Kuttner offers some examples of economic policy in Scandinavian countries, Africa, the Baltics, Great Britain, France, Germany, Greece, China, and the European Union. Kuttner implies, if there is a common denominator for survival of global capitalism, it is government policy that benefits wage earners.

A rising tide (economic prosperity) must benefit more than a simple minority or small majority of citizens within a country.

Kuttner’s history shows achievements in democratic capitalism have been hit and miss with luck as much a factor of success as policy. Adam Smith, Karl Marx, and John Maynard Keynes theories offer hints about what can be done to grow and sustain capitalist economic stability. What gets in the way of their theories is interpretation, policy, action, and results.

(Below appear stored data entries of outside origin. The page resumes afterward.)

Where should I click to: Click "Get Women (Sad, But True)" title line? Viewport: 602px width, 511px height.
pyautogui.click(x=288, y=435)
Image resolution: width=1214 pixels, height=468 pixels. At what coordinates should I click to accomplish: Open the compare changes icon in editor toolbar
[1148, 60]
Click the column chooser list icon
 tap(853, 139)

Kuttner offers many good and bad examples democratic capitalism’ interpretation. Denmark denies Ryan Air’s employment model in their country because it is unfair to employees of the Airline. Public benefit services like mail in the United States assure delivery of the mail in a timely manner, regardless of profitability.

Unions are formed in various countries to give wage earners a seat at the table in determining fair compensation and benefits in privately held companies.

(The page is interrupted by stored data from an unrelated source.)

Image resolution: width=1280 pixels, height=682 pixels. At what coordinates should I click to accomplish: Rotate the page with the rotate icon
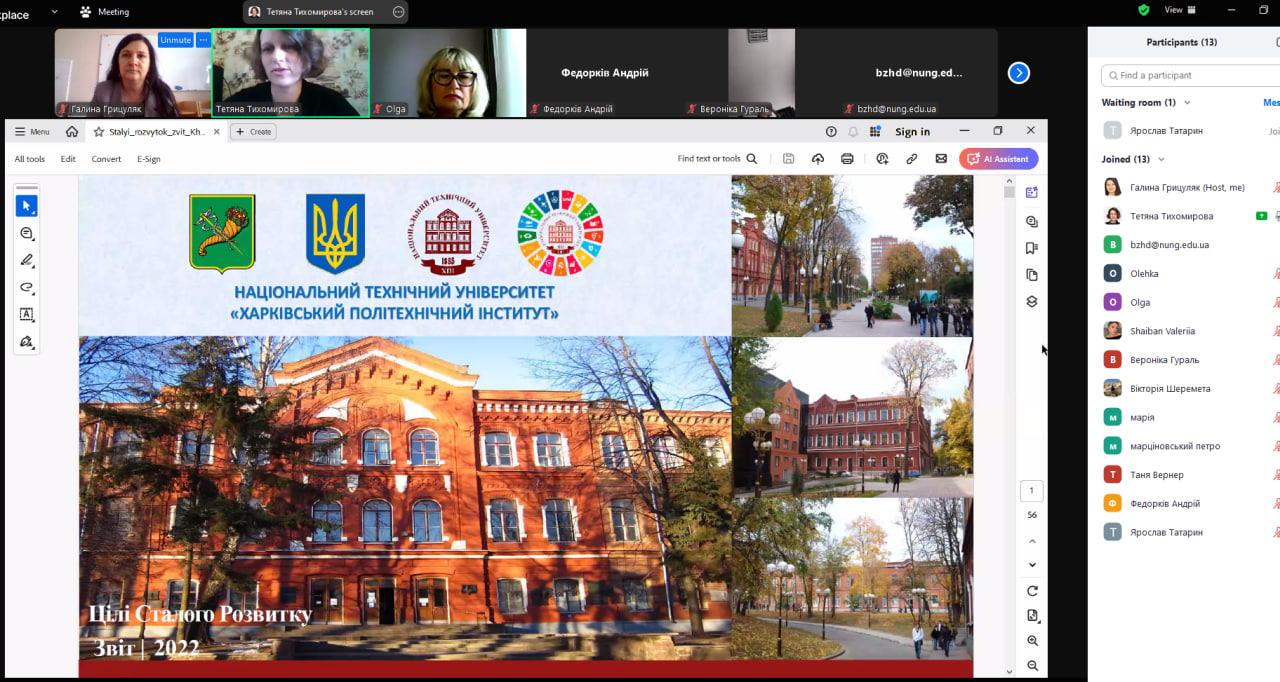coord(1032,591)
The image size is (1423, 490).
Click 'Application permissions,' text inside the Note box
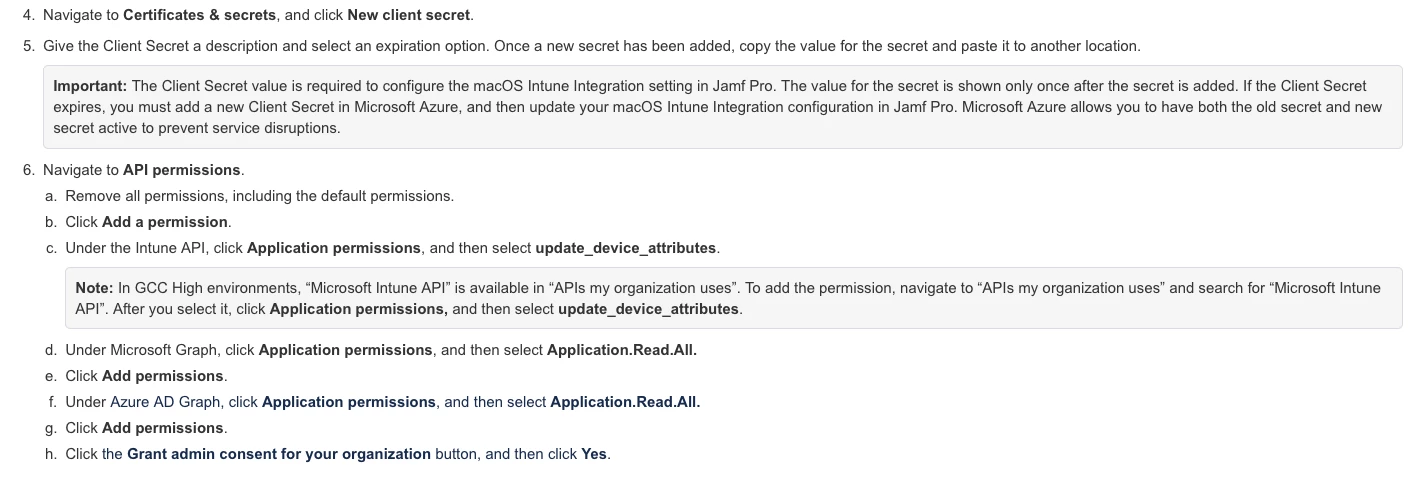358,309
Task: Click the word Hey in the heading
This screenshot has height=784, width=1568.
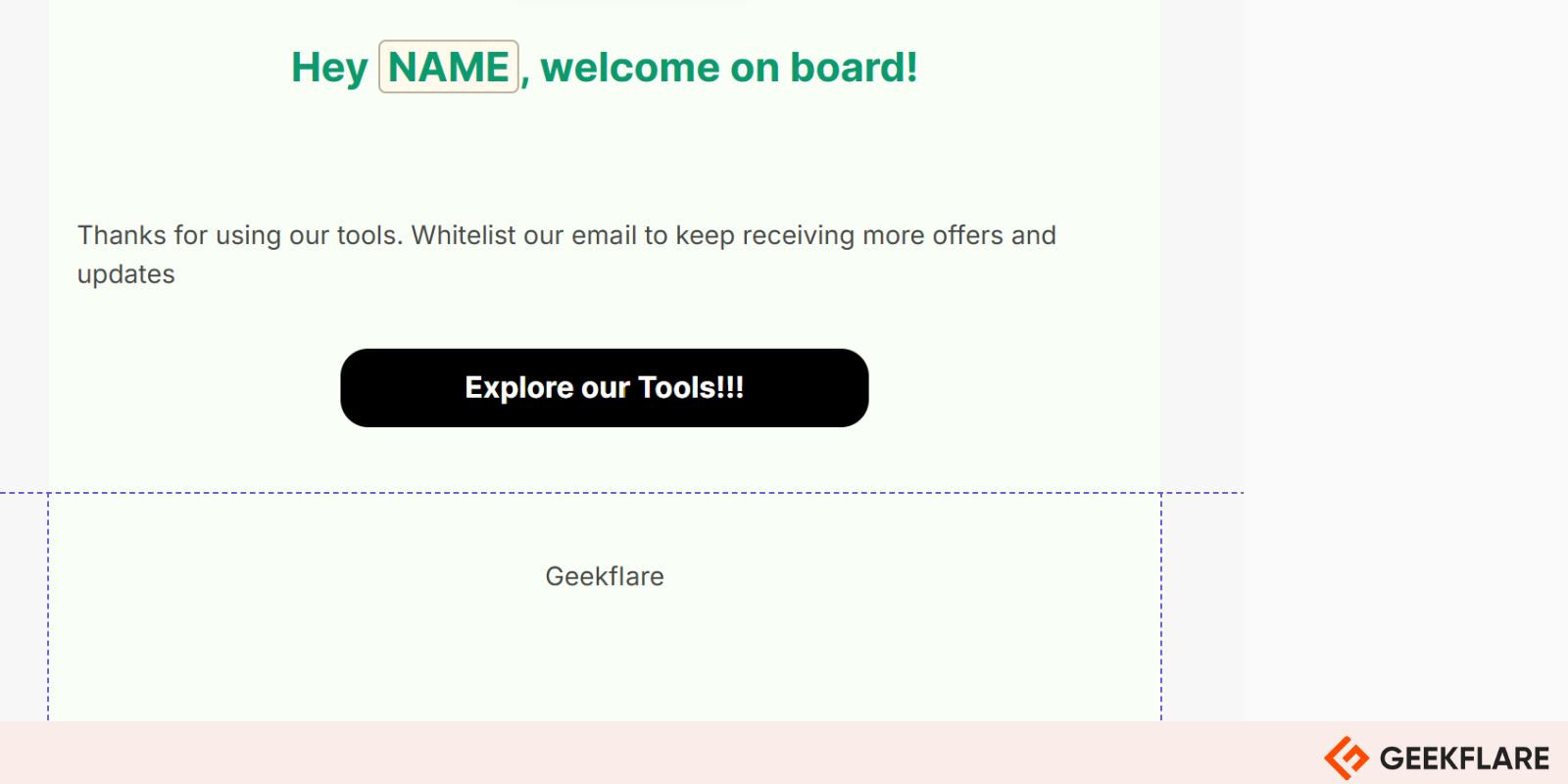Action: tap(329, 68)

On the other hand, privatizing prison management only reduces cost to the public by reducing pay and training of prison guards. The prisons are not better managed, but costs are less because quality of service and overhead is reduced while prisoners are poorly managed. Immigrant labor is farmed out by private companies to reduce corporate costs but at the expense of laborers that work for less than a livable wage. Private companies higher “independent contractors” like Uber drivers for which the company does not pay medical premiums or employment taxes. Corporate raiders buy faltering high cash-flow companies with borrowed money. These corporate raiders reduce wages of employees, drives formally marginally profitable companies into bankruptcy, and walk away with millions paid by loans used to buy the company in the first place.

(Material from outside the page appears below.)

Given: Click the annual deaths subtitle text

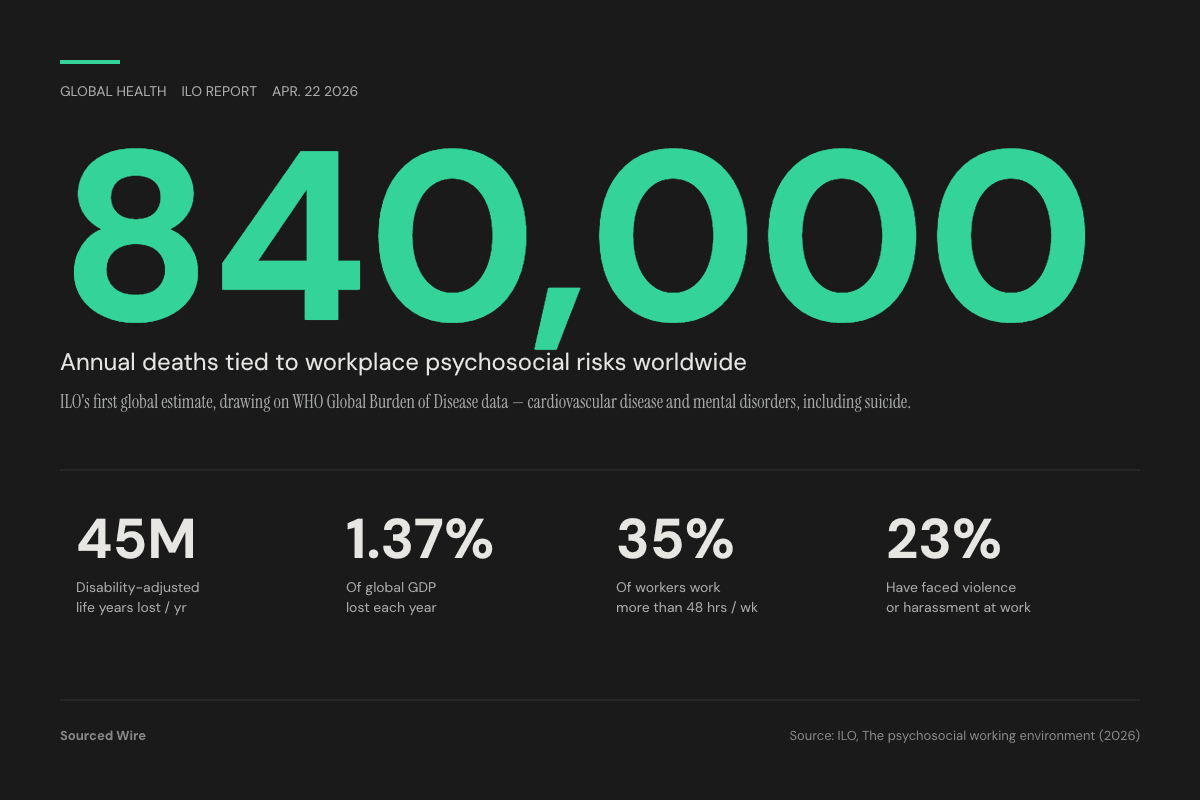Looking at the screenshot, I should (403, 362).
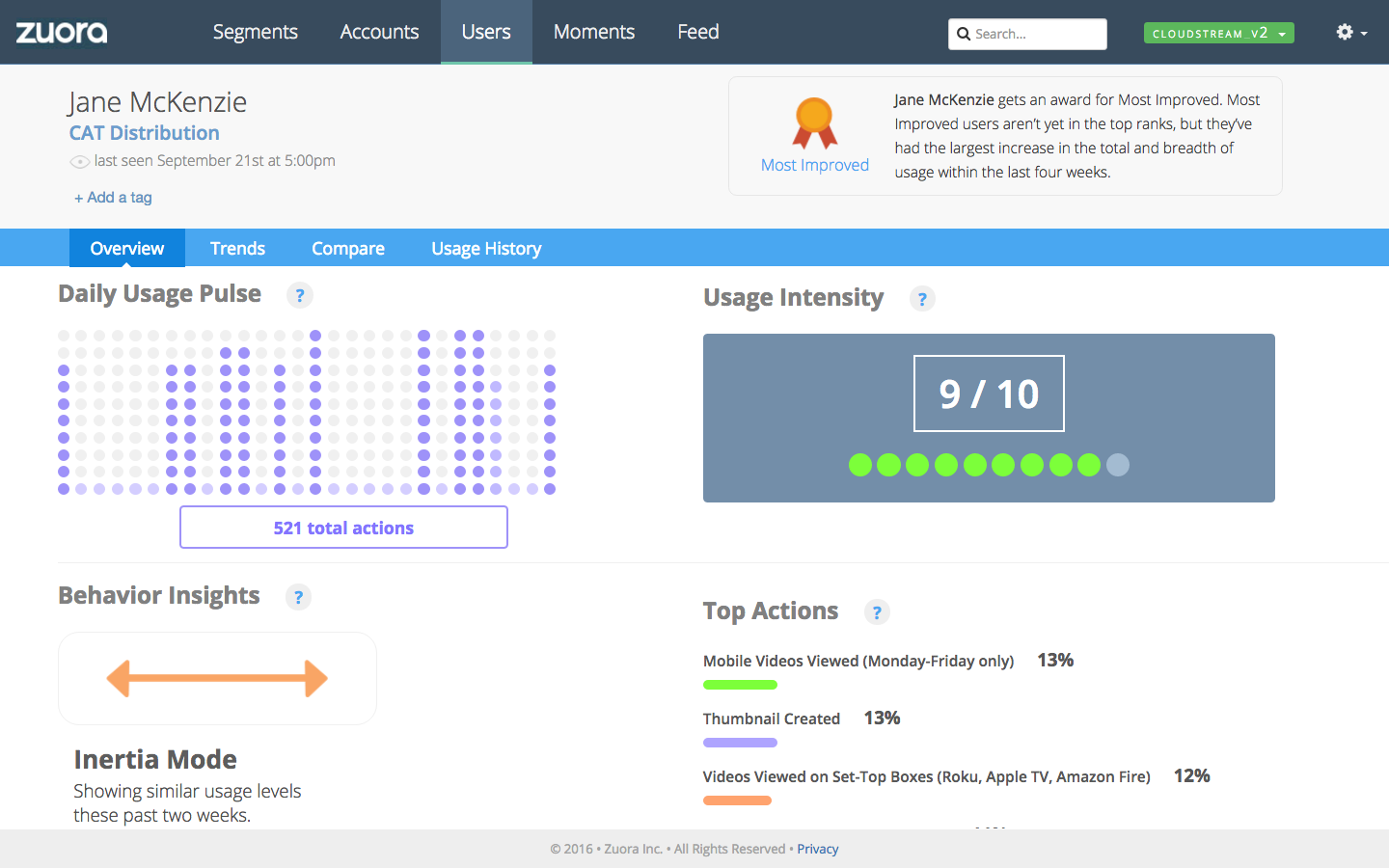The width and height of the screenshot is (1389, 868).
Task: Click the Top Actions help icon
Action: point(876,612)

Kuttner caps these negative global capital maneuvers by revealing how American corporate owners and leaders move manufacturing to foreign competitors because of cheaper labor. That movement benefits corporations at the expense of American manufacturing.

Kuttner explains corporate outsourcing unfairly diminishes American workers and decimates American manufacturing. He notes Germany chose to improve the quality of their manufactured products to remain viable manufacturing global competitors even though their workers are paid more than comparable American workers.

This is a frustrating book to use as evidence for the survival of global capitalism because there are many examples of government policies meant to do good that fail.

This history reinforces the analogy of the roulette wheel. Either red or black may be the best result one can expect but the consequence seems as much luck as foresight.

Hope lies in reducing the gap between haves and have-nots by insuring equality of opportunity through public education and job opportunities. This is not to suggest homelessness and poverty will disappear in democratic capitalist societies, but it becomes a manageable societal responsibility.

Having lived in different areas of the United States shows homelessness and poverty are presently out of control.

Today, in the United States, homelessness and poverty are not being well managed because public education and job opportunities are not being adequately addressed. As one of the richest countries in the world, American democratic capitalism can do better than just survive.

Education and employment are key to turning these crises into something that can be managed.

One cannot dismiss Kuttner’s observations as liberal ranting. Wage earner respect and treatment, whether in manufacturing, technology, or service industries, are the key to survival of world capitalist democracies. America can choose to become more like China and support authoritarian miscreants like Donald Trump or elect leaders that experiment with political ideas that have made America great.